The mediator’s role may be easier remembered by what they will not do. Mediators make no decision regarding how the parties resolve their dispute. A mediator may acknowledge authority presented by parties, but they do not render any legal or factual opinions of any kind, nor do mediators represent, in any capacity, anyone involved, or having a stake, in the dispute.
Mediators do however, facilitate the negotiation. More than refereeing a negotiation, mediators ask for clarification and reframe positions for clearer understanding. A good mediator facilitates a negotiation with unyielding neutrality and unflinching curiosity.
Preparation minimizes the time the parties spend getting the mediator up to speed and maximizes time spent on the issues. I do request brief, 2-5 page pre-mediation statements, and I will specify any other requests in my engagement letter. Primarily, the parties should identify what they want to discuss and be prepared with a list of issues. Such agendas organize negotiations and help keep track of agreements as they are made.

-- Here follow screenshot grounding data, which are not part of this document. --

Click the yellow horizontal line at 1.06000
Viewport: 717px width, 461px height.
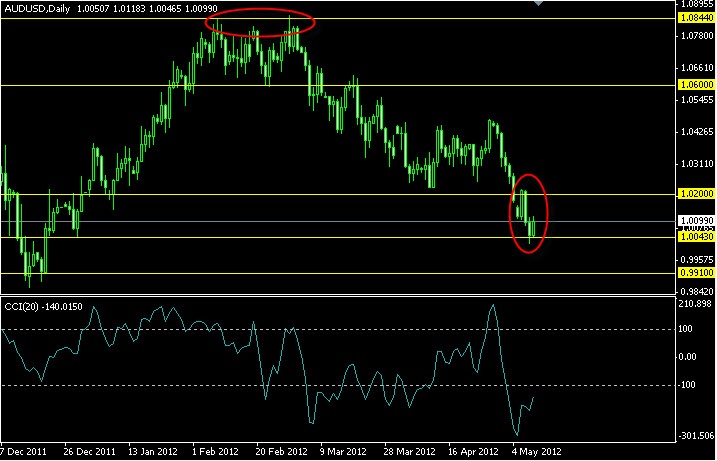(x=337, y=85)
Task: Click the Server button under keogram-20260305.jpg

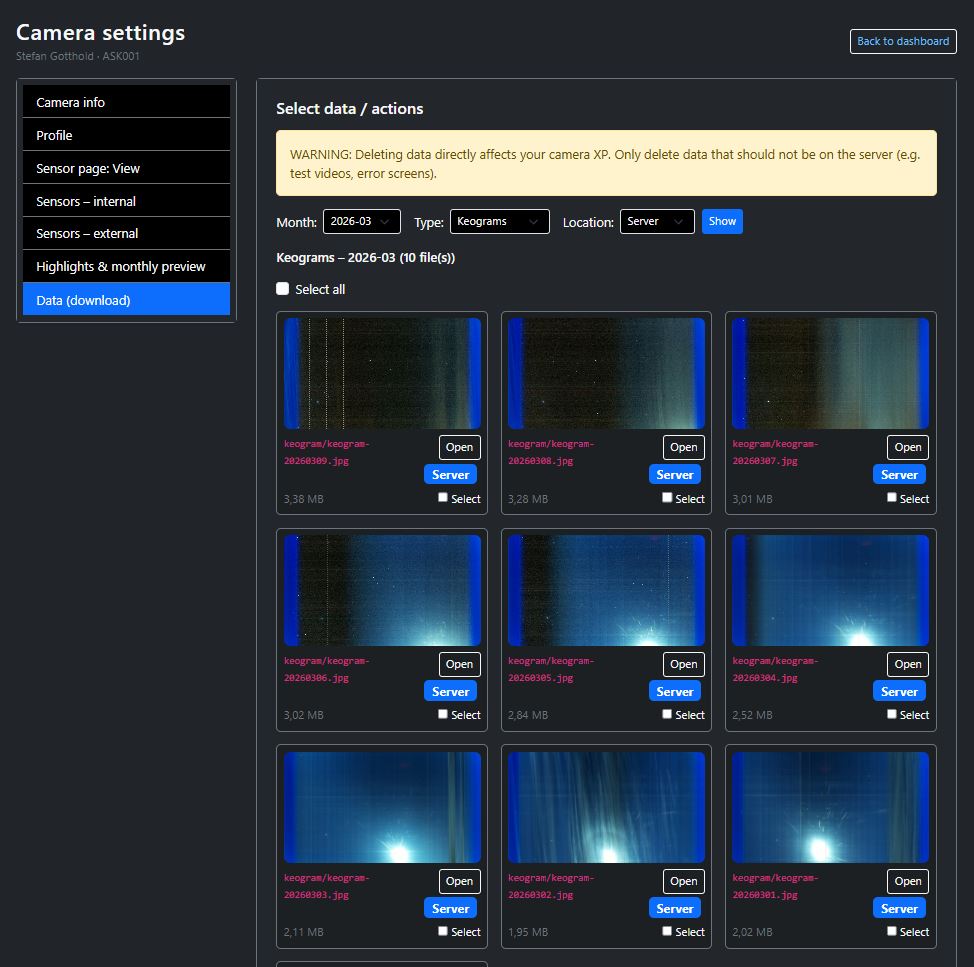Action: [675, 690]
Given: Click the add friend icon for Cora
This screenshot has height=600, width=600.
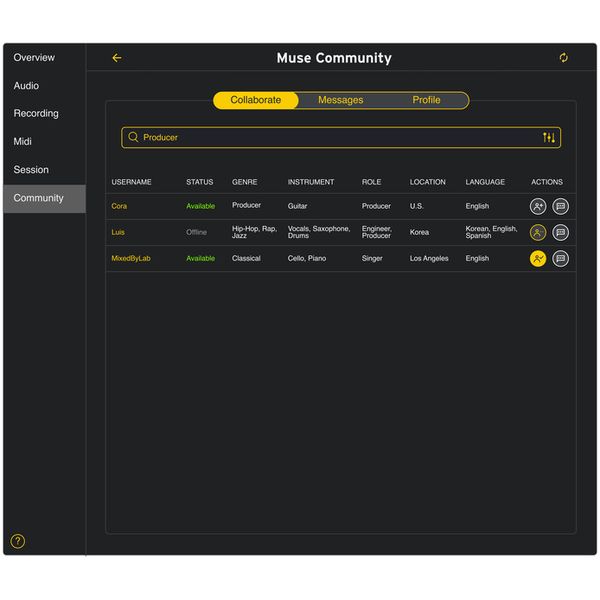Looking at the screenshot, I should click(x=538, y=206).
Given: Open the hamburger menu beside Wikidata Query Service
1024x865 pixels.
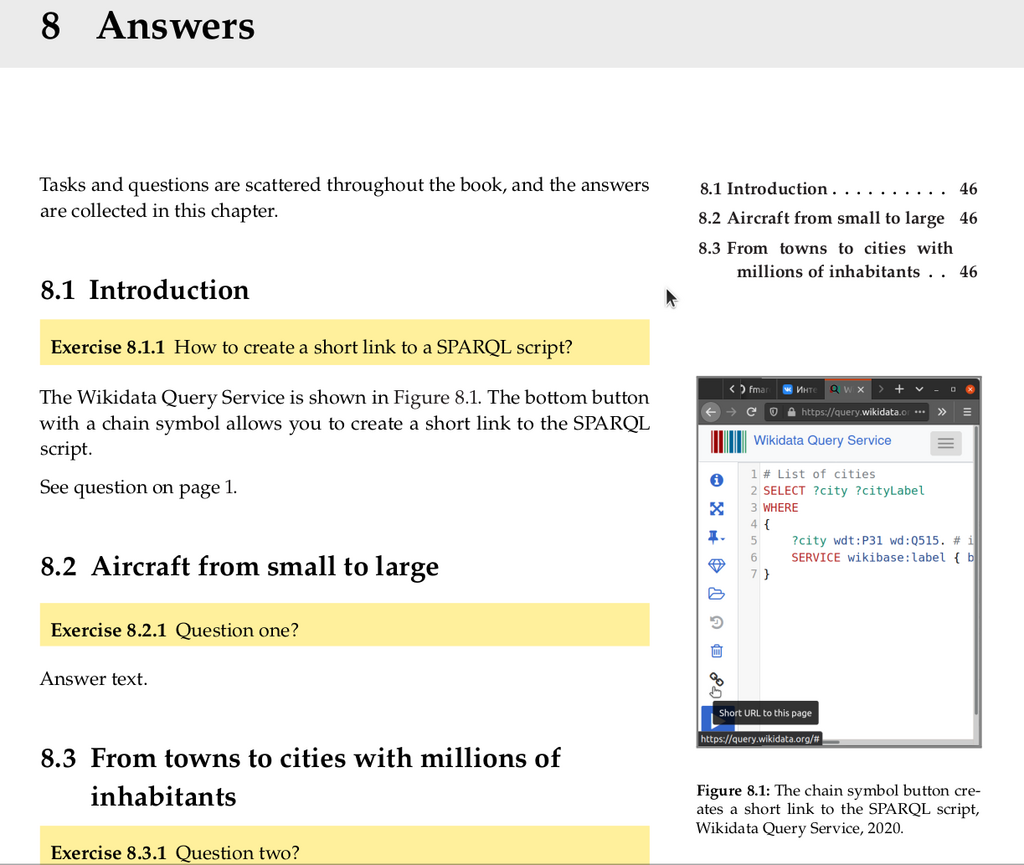Looking at the screenshot, I should 946,444.
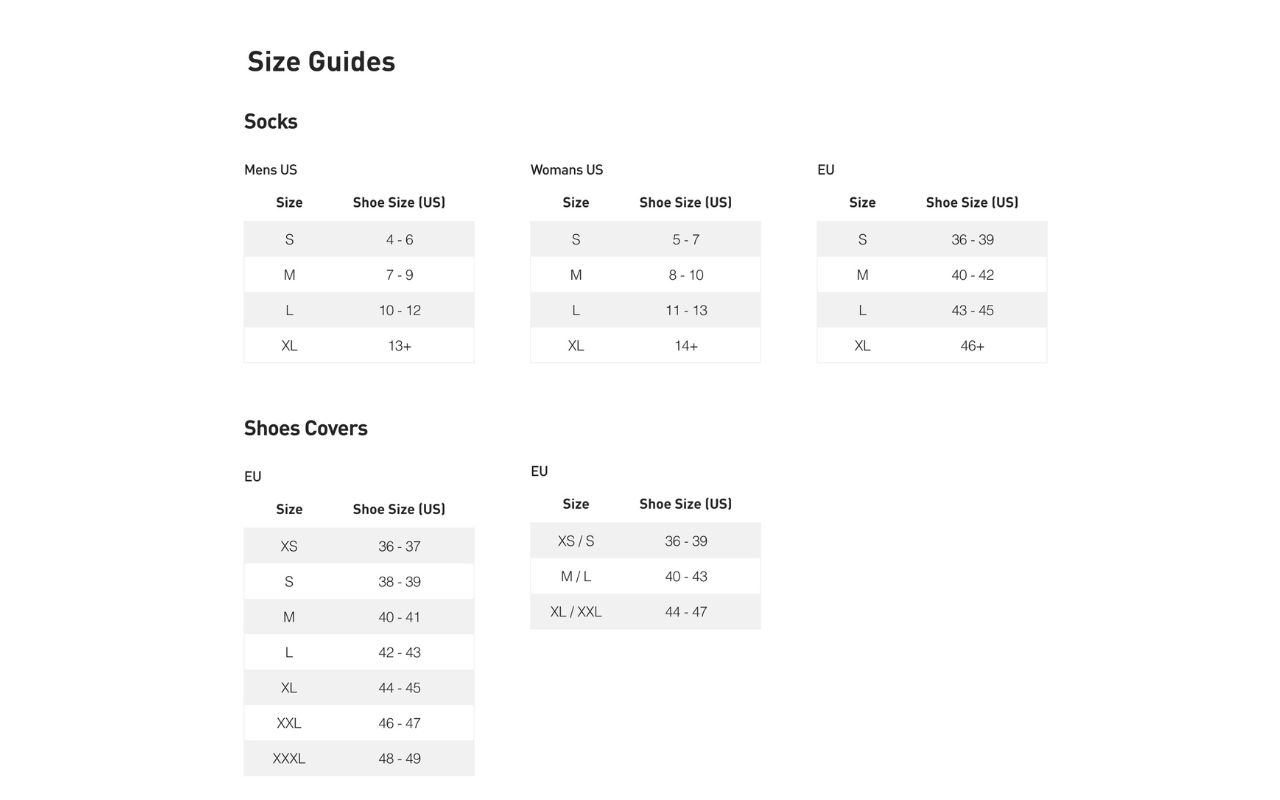Select the 48 - 49 shoe size cell

pos(399,759)
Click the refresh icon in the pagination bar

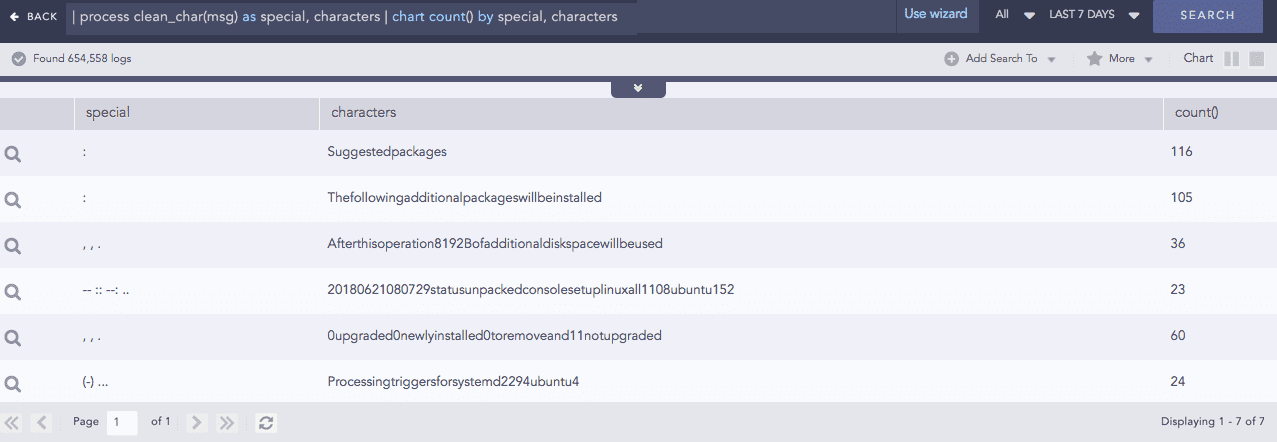pos(266,423)
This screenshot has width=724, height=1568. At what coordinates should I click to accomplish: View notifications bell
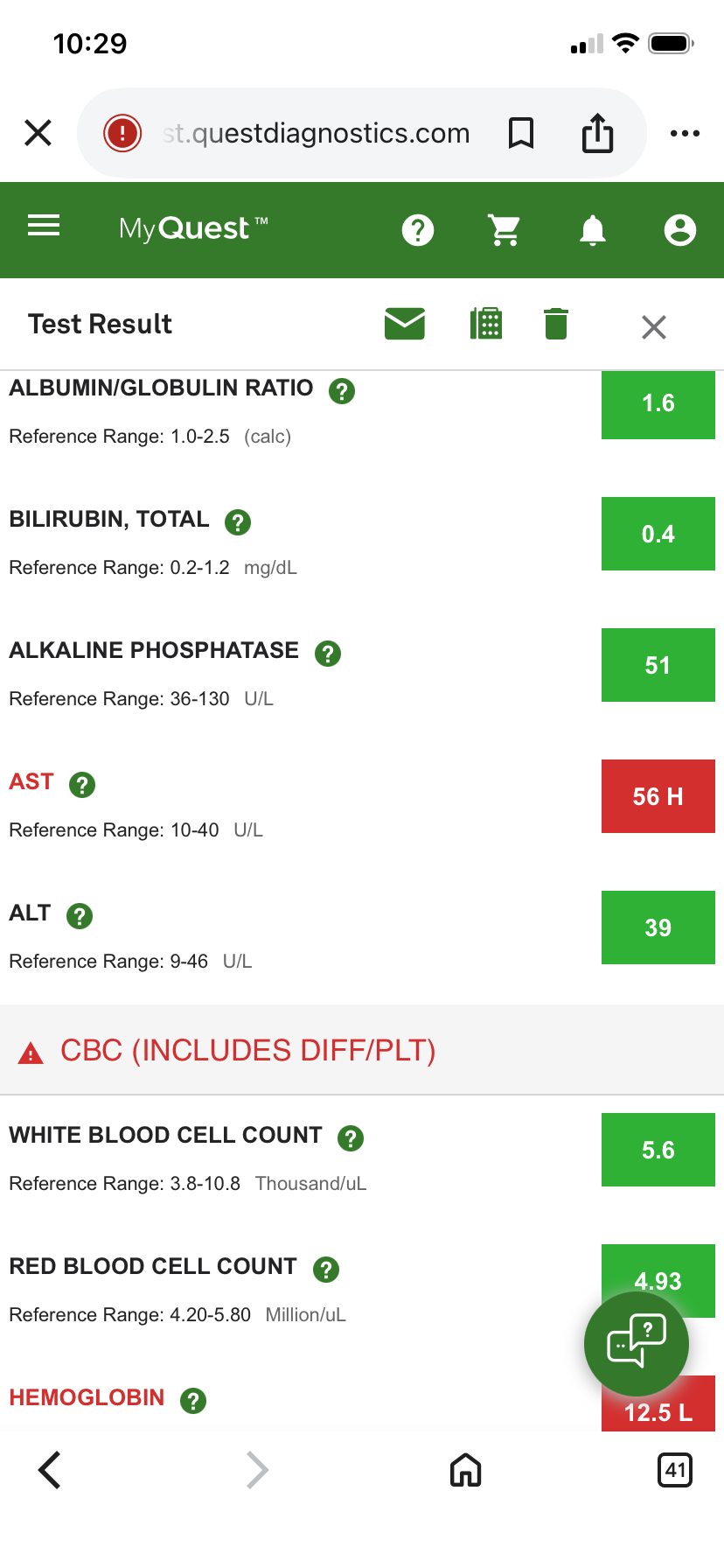pyautogui.click(x=593, y=230)
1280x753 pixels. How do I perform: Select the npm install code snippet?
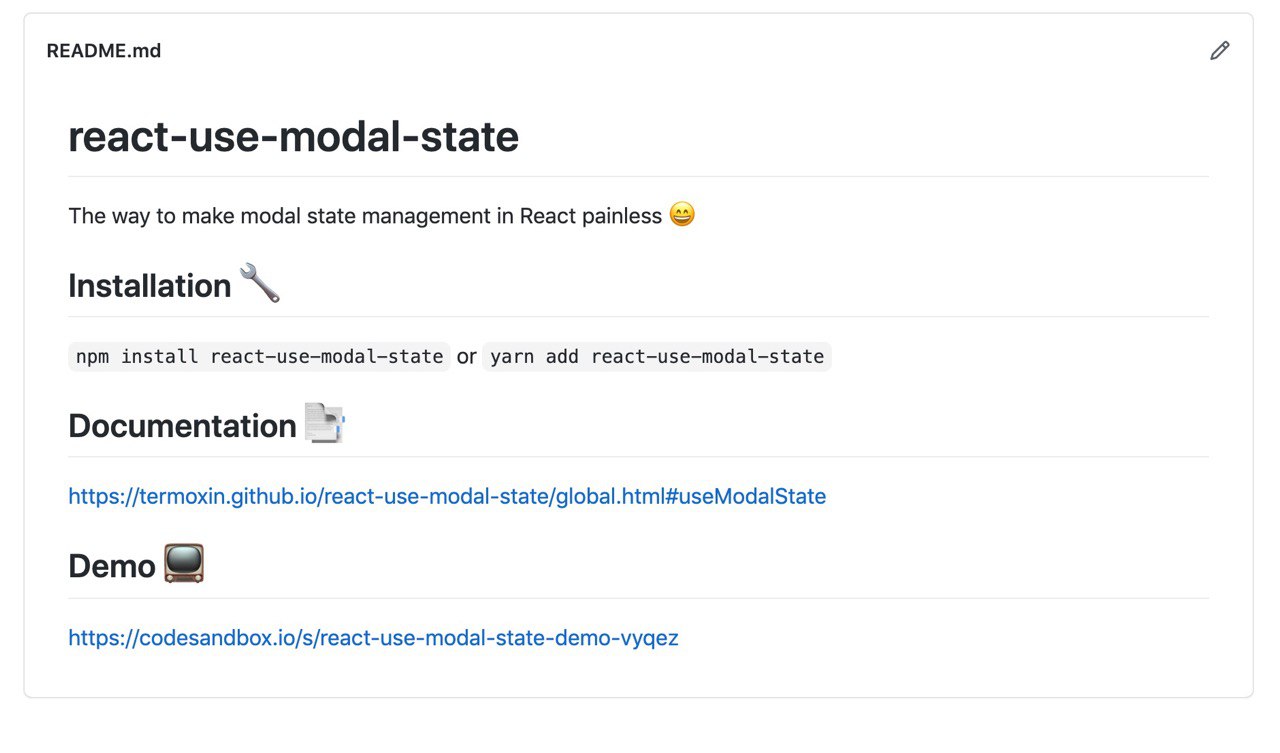click(260, 356)
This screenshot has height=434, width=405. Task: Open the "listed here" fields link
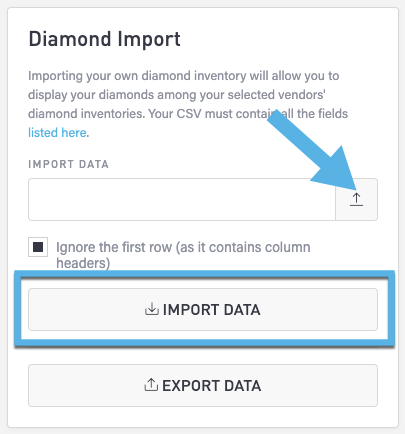(x=57, y=133)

The parties agree to update the mediator as to the case status and procedural posture. Such understanding gives the mediator the context necessary to assist the parties in addressing preliminary issues such as scheduling and court-ordered ADR compliance.
Those with a stake in the outcome must attend. Witnesses, consultants, experts, adjusters, underwriters, etc., may attend by phone but parties with an interest in the outcome must be present with appropriate and sufficient authority to make and accept offers of settlement.
Quoted mediation fees are intended to be divided equally between parties unless parties agree otherwise.
All pre-session preparation is billed at $375/hour.
THERE ARE TWO HOURLY MEDIATION SESSION RATES:
The party-hosted hourly rate is $375/hour
The mediator-hosted rate is $425/hour
- A three hour minimum is charged and due on the day of the mediation session. Any outstanding balance will be billed after completion of the mediation session and is due in seven days. Non-session follow-up is available at no additional charge.
- Responsibility for payment and party-collection falls on the attorney or party representative.
- The cancellation policy is flexible until 48 hours prior to the schedule session start time. Cancellations received within 48 hours of the scheduled start time are billed for 100% of the mediator’s preparation time. Cases that settle within 48 hours of the scheduled mediation session are exempt from the mediator’s preparation time billing.
- The parties agree to apprise the mediator of any updated trial schedule, deadlines for alternative dispute resolution, withdrawal, dismissal, or any other court-ordered mediation-related requirement.
Success Requires Good Faith
What makes collaboration work is good faith. Good faith requires a commitment to listen and share. This can be difficult as it requires vulnerability. However, vulnerability is a tremendous source of problem-solving when shared. The strict confidentiality in mediation acts as a shield against overly prejudicial exposure. Good faith can be thought of as an unremitting curiosity and tenacious demand for understanding. The more each party learns from each other, the greater the likelihood for resolution.